Du coup, on voit plusieurs raviver le rêve utopique d’un « village global en harmonie », une prédiction que l’on attribue, faussement d’ailleurs, à Marshall McLuhan, comme je l’explique dans l’ouvrage Consommation et nouvelles technologies récemment publié.

Ce que cet éminent philosophe et spécialiste des communications a affirmé, c’est que l’électricité contracterait le monde en un village global (M. McLuhan, Understanding Media: The Extensions of Man, Toronto, New American Library, 1964, p. 20), c’est-à-dire que les technologies qui en sont issues rapprocheraient les continents et contribueraient à faire rayonner les différentes cultures au-delà de leurs frontières respectives.

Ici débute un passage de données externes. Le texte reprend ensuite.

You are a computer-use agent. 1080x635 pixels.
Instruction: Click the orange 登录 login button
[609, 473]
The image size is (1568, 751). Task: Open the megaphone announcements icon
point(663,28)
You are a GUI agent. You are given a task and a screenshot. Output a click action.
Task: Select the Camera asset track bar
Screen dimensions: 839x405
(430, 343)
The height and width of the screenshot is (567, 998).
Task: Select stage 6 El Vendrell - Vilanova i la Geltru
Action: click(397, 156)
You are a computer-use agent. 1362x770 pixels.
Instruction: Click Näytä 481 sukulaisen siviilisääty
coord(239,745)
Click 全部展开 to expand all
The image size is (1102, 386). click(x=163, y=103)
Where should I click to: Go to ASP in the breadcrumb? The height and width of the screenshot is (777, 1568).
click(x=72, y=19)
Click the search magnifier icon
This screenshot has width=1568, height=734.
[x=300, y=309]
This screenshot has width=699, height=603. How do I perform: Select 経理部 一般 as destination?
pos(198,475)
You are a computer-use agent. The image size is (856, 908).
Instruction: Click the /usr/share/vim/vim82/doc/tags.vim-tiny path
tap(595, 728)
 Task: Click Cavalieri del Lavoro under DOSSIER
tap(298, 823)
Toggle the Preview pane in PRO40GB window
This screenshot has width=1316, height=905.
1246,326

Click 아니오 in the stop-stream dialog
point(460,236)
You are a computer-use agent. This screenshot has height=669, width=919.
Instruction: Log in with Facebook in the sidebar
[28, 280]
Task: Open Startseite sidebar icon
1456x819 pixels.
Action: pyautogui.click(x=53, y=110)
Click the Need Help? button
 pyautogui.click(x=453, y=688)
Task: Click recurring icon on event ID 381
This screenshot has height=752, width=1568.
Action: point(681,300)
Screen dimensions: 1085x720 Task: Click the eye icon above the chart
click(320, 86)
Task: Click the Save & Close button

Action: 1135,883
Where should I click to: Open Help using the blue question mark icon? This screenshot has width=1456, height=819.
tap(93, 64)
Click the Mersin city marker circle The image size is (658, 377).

L’auteur avait raison et il était visionnaire, car à l’époque où il a écrit ce texte, dans les années 1960, la radio, la télévision, le cinéma et même l’ordinateur commençaient tout juste à tisser un réseau autour de la planète; l’internet n’en était même pas encore à ses balbutiements.

S’appuyant sur cette « prophétie » soi-disant d’un monde meilleur, que McLuhan, je le répète, n’a jamais prédit, certains ont vu et voient encore dans les technologies de l’information (TI), dans l’internet et tout particulièrement dans le Web 2.0 « la réalisation du rêve d’une cité idéale où régnerait une harmonie entre les humains » (S. Proulx, La révolution internet en question, Montréal, Québec Amérique, 2004, p. 9).

C’est mal connaître la bête! Certes, l’internet a contribué à abolir les frontières géographiques en ce qui concerne la diffusion de l’information, quoique même là on voit encore des efforts de censure dans plusieurs pays. Il est également exact que la connaissance d’autres cultures est considérée comme enrichissante par certains. Cependant, les sentiments négatifs qu’éveille en plusieurs la différence, en particulier la peur, entraînent des réactions de haine dont la manifestation la plus bénigne est l’intolérance et la plus grave la violence.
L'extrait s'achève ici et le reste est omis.